[Stored data]
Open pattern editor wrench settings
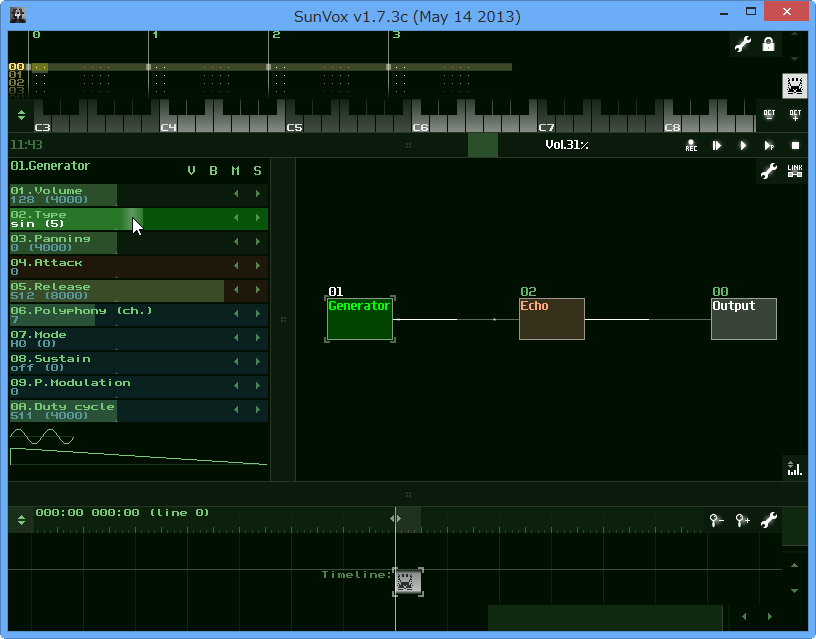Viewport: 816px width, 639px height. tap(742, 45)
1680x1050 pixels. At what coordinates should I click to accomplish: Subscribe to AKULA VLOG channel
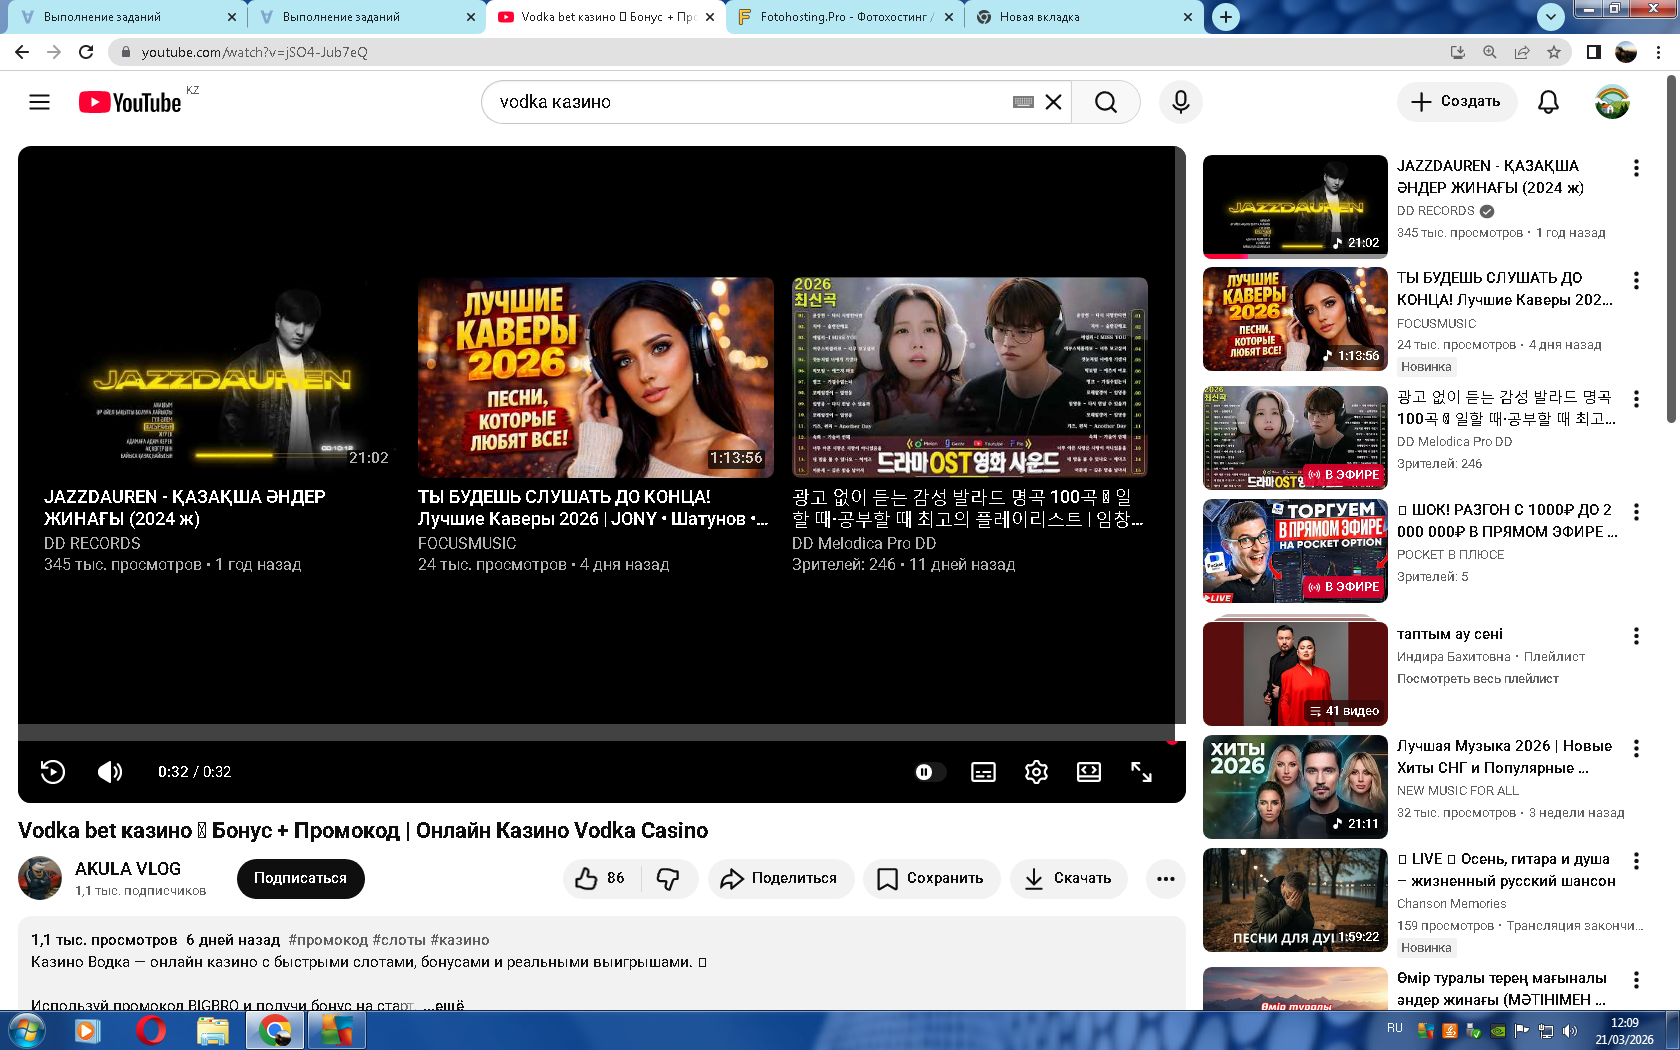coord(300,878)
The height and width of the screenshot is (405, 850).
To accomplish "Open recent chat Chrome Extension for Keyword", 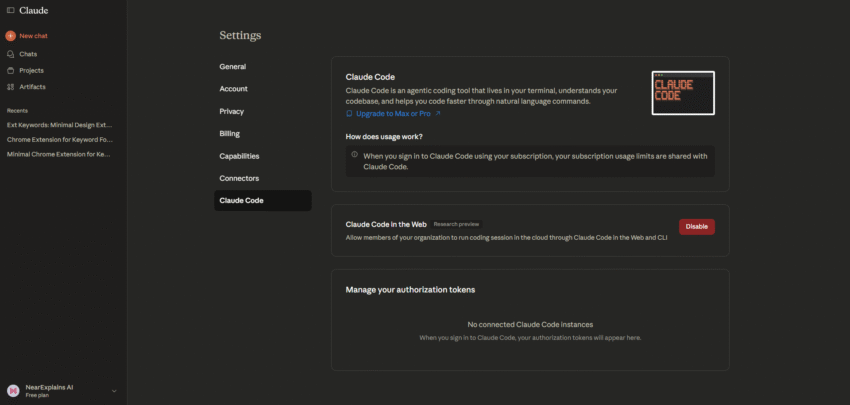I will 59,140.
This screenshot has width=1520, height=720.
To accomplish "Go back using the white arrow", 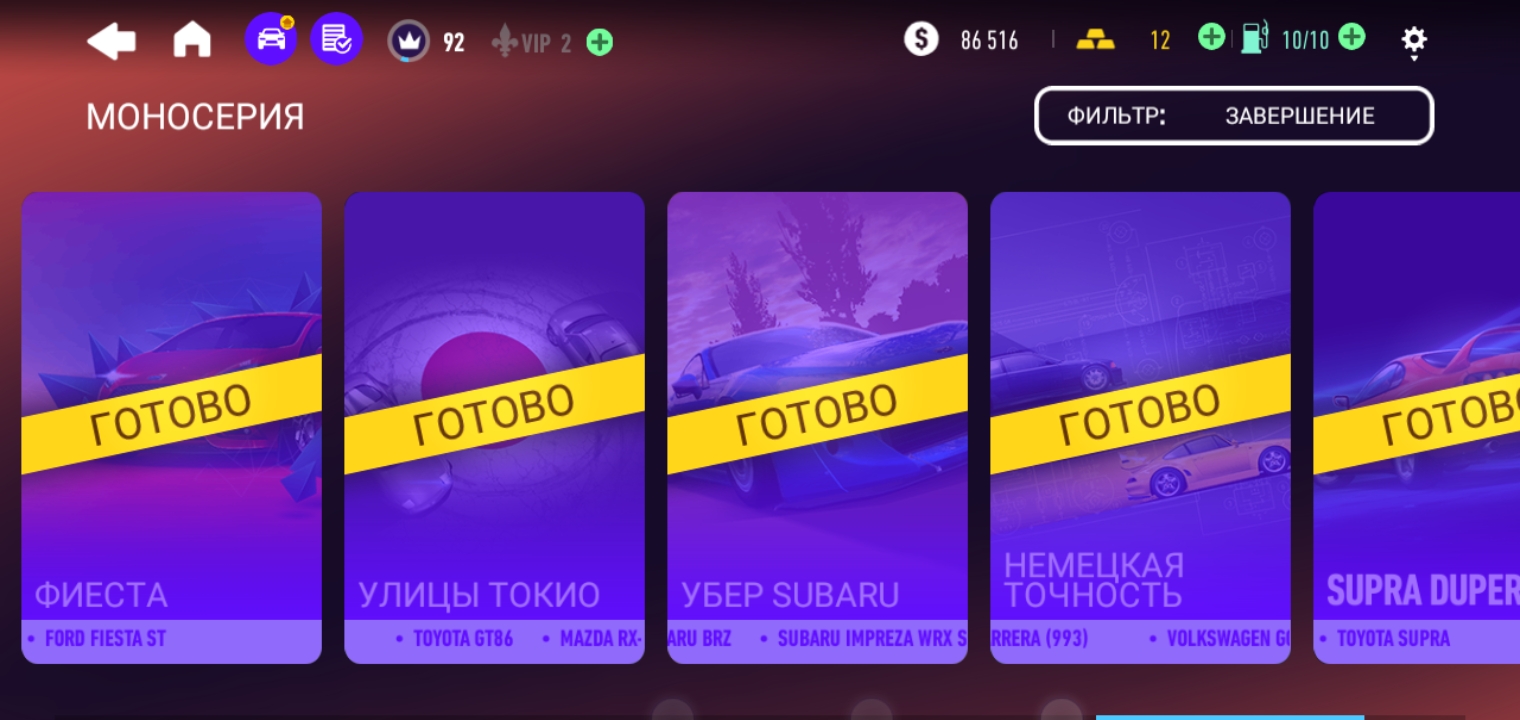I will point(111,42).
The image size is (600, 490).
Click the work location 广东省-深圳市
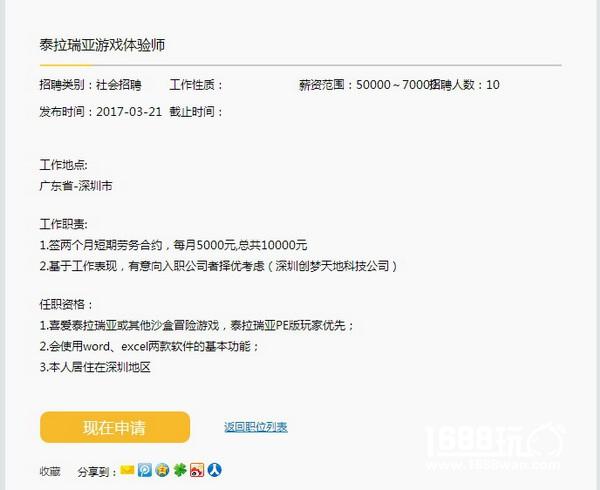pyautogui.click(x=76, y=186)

* **Task goal**
When a line in the data contains the string "screenshot", copy that line.

* **Output for this exercise**
The height and width of the screenshot is (405, 850).
This screenshot has width=1520, height=720.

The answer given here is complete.